■ PROBLEM STATEMENT ■
Images aside, return all the entries exactly.

Records contained in a dataset:

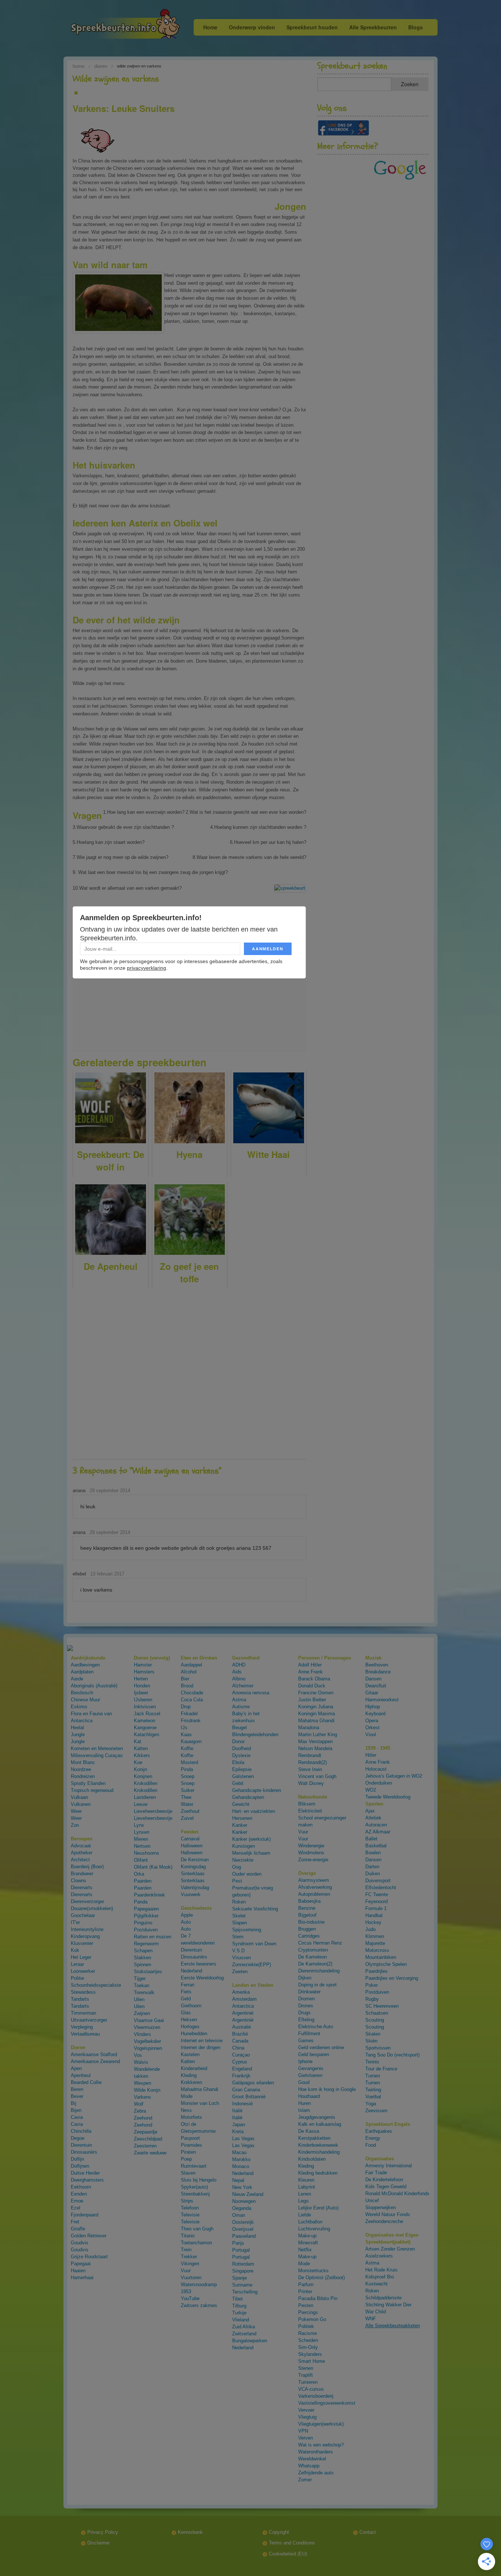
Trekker (189, 2256)
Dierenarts (81, 1887)
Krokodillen (145, 1783)
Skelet (239, 1916)
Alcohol (189, 1672)
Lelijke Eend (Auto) (318, 2208)
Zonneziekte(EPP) (251, 1964)
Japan (238, 2124)
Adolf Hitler (310, 1665)
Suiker (187, 1790)
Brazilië (240, 2034)
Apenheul (81, 2075)
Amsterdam (244, 1999)
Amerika (241, 1992)
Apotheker (81, 1852)
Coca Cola (192, 1699)
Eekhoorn (81, 2187)
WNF (370, 2318)
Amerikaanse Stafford (94, 2054)
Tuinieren (308, 2382)
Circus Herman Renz (320, 1943)
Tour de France (381, 2069)
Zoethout (190, 1811)
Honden (142, 1685)
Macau (239, 2152)
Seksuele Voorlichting (255, 1909)
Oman (238, 2215)
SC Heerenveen (382, 2006)
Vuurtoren (191, 2277)
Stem (238, 1936)
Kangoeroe (145, 1727)
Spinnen (142, 1964)
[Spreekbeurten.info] (110, 24)
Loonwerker (83, 1971)
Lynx (139, 1825)
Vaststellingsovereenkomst (326, 2403)
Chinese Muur (85, 1699)
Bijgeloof (307, 1915)
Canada (240, 2041)
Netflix (305, 2249)
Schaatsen (376, 2013)
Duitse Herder (85, 2173)
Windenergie (311, 1845)
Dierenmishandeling (319, 1971)
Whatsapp (308, 2465)
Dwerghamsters (87, 2180)
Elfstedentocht (380, 1887)
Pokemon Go (312, 2319)
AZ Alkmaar (377, 1831)
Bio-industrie (311, 1922)
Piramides (191, 2145)
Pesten (305, 2305)
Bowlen (373, 1852)
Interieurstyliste (87, 1929)
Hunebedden (194, 2033)
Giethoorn (191, 2005)
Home (210, 27)
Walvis (141, 2062)
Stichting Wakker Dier (388, 2304)
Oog (236, 1867)
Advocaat (81, 1845)
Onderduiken (378, 1783)
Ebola (238, 1762)
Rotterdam (243, 2264)
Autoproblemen (314, 1894)
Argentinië (242, 2013)
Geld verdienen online (321, 2047)
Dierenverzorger (87, 1901)
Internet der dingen (200, 2047)
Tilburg (239, 2306)
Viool (370, 1734)
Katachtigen (146, 1734)
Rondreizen (83, 1776)
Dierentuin (81, 2145)
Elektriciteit (310, 1811)
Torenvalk (144, 1992)
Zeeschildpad (148, 2139)
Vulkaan (79, 1797)
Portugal (241, 2250)
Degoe (77, 2138)
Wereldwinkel (312, 2459)
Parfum (306, 2284)
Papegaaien (146, 1909)
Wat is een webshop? (321, 2445)
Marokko (241, 2159)
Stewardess (83, 1992)
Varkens (142, 2097)
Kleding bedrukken (317, 2173)
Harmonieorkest (382, 1699)
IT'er (75, 1922)
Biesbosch (82, 1692)
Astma (239, 1699)
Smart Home (311, 2361)
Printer (305, 2291)
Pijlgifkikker (146, 1916)
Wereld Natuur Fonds (387, 2214)
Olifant (141, 1860)
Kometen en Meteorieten (97, 1748)
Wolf (138, 2104)
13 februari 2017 (107, 1574)
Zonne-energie (313, 1859)
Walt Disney (311, 1783)
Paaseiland (244, 2236)
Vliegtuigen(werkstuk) (321, 2424)
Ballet (371, 1838)
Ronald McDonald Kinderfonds (397, 2193)
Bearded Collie (86, 2082)
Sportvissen (378, 2048)
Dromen (306, 1998)
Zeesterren (145, 2146)
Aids (237, 1672)
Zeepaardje (145, 2132)
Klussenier (82, 1943)
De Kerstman (195, 1859)
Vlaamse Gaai (149, 2020)
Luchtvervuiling (314, 2228)
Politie (77, 1978)
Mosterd (189, 1762)
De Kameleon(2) (315, 1964)
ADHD (238, 1665)
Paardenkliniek (149, 1895)
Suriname (242, 2285)
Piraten (188, 2152)
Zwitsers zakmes (199, 2305)
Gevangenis (310, 2068)
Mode (187, 2096)
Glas (186, 2012)
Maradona (308, 1727)
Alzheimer (242, 1685)
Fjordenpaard (84, 2215)
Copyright (279, 2532)
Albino (238, 1678)
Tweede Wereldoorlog (387, 1797)
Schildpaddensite (383, 2297)
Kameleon (144, 1720)
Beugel (239, 1727)
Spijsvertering (246, 1929)
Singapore (242, 2271)
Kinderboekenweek (318, 2145)
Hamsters (144, 1672)
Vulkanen (81, 1804)
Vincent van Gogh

■ TASK ANSWER ■
Trekker (189, 2256)
Dierenarts (81, 1887)
Krokodillen (145, 1783)
Skelet (239, 1916)
Alcohol (189, 1672)
Lelijke Eend (Auto) (318, 2208)
Zonneziekte(EPP) (251, 1964)
Japan (238, 2124)
Adolf Hitler (310, 1665)
Suiker (187, 1790)
Brazilië (240, 2034)
Apenheul (81, 2075)
Amsterdam (244, 1999)
Amerika (241, 1992)
Apotheker (81, 1852)
Coca Cola (192, 1699)
Eekhoorn (81, 2187)
WNF (370, 2318)
Amerikaanse Stafford (94, 2054)
Tuinieren (308, 2382)
Circus Herman Renz (320, 1943)
Tour de France (381, 2069)
Zoethout (190, 1811)
Honden (142, 1685)
Macau (239, 2152)
Seksuele Voorlichting (255, 1909)
Oman (238, 2215)
SC Heerenveen (382, 2006)
Vuurtoren (191, 2277)
Stem (238, 1936)
Kangoeroe (145, 1727)
Spinnen (142, 1964)
[Spreekbeurten.info] (110, 24)
Loonwerker (83, 1971)
Lynx (139, 1825)
Vaststellingsovereenkomst (326, 2403)
Chinese Muur (85, 1699)
Bijgeloof (307, 1915)
Canada (240, 2041)
Netflix (305, 2249)
Schaatsen (376, 2013)
Duitse Herder (85, 2173)
Windenergie (311, 1845)
Dierenmishandeling (319, 1971)
Whatsapp (308, 2465)
Dwerghamsters (87, 2180)
Elfstedentocht (380, 1887)
Pokemon Go (312, 2319)
AZ Alkmaar (377, 1831)
Bio-industrie (311, 1922)
Piramides (191, 2145)
Pesten (305, 2305)
Bowlen (373, 1852)
Interieurstyliste (87, 1929)
Hunebedden (194, 2033)
Giethoorn (191, 2005)
Home (210, 27)
Walvis (141, 2062)
Stichting Wakker Dier (388, 2304)
Oog (236, 1867)
Advocaat (81, 1845)
Onderduiken (378, 1783)
Ebola (238, 1762)
Rotterdam (243, 2264)
Autoproblemen (314, 1894)
Argentinië (242, 2013)
Geld verdienen online (321, 2047)
Dierenverzorger (87, 1901)
Internet der dingen (200, 2047)
Tilburg (239, 2306)
Viool (370, 1734)
Katachtigen (146, 1734)
Rondreizen (83, 1776)
Dierentuin (81, 2145)
Elektriciteit (310, 1811)
Torenvalk (144, 1992)
Zeeschildpad (148, 2139)
Vulkaan (79, 1797)
Portugal (241, 2250)
Degoe (77, 2138)
Wereldwinkel (312, 2459)
Parfum (306, 2284)
Papegaaien (146, 1909)
Wat is een webshop? (321, 2445)
Marokko (241, 2159)
Stewardess (83, 1992)
Varkens (142, 2097)
Kleding bedrukken (317, 2173)
Harmonieorkest (382, 1699)
IT'er (75, 1922)
Biesbosch (82, 1692)
Astma (239, 1699)
Smart Home (311, 2361)
Printer (305, 2291)
Pijlgifkikker (146, 1916)
Wereld Natuur Fonds (387, 2214)
Olifant (141, 1860)
Kometen en Meteorieten (97, 1748)
Wolf (138, 2104)
13 februari 2017 (107, 1574)
Zonne-energie (313, 1859)
Walt Disney (311, 1783)
Paaseiland (244, 2236)
Vliegtuigen(werkstuk) (321, 2424)
Ballet (371, 1838)
Ronald McDonald Kinderfonds (397, 2193)
Bearded Collie (86, 2082)
Sportvissen (378, 2048)
Dromen (306, 1998)
Zeesterren (145, 2146)
Aids (237, 1672)
Zeepaardje (145, 2132)
Klussenier (82, 1943)
De Kerstman (195, 1859)
Vlaamse Gaai (149, 2020)
Luchtvervuiling (314, 2228)
Politie (77, 1978)
Mosterd (189, 1762)
De Kameleon(2) (315, 1964)
ADHD (238, 1665)
Paardenkliniek (149, 1895)
Suriname (242, 2285)
Piraten (188, 2152)
Zwitsers zakmes (199, 2305)
Gevangenis (310, 2068)
Mode (187, 2096)
Glas (186, 2012)
Maradona (308, 1727)
Alzheimer (242, 1685)
Fjordenpaard (84, 2215)
Copyright (279, 2532)
Albino (238, 1678)
Tweede Wereldoorlog (387, 1797)
Schildpaddensite (383, 2297)
Kameleon (144, 1720)
Beugel (239, 1727)
Spijsvertering (246, 1929)
Singapore (242, 2271)
Kinderboekenweek (318, 2145)
Hamsters (144, 1672)
Vulkanen (81, 1804)
Vincent van Gogh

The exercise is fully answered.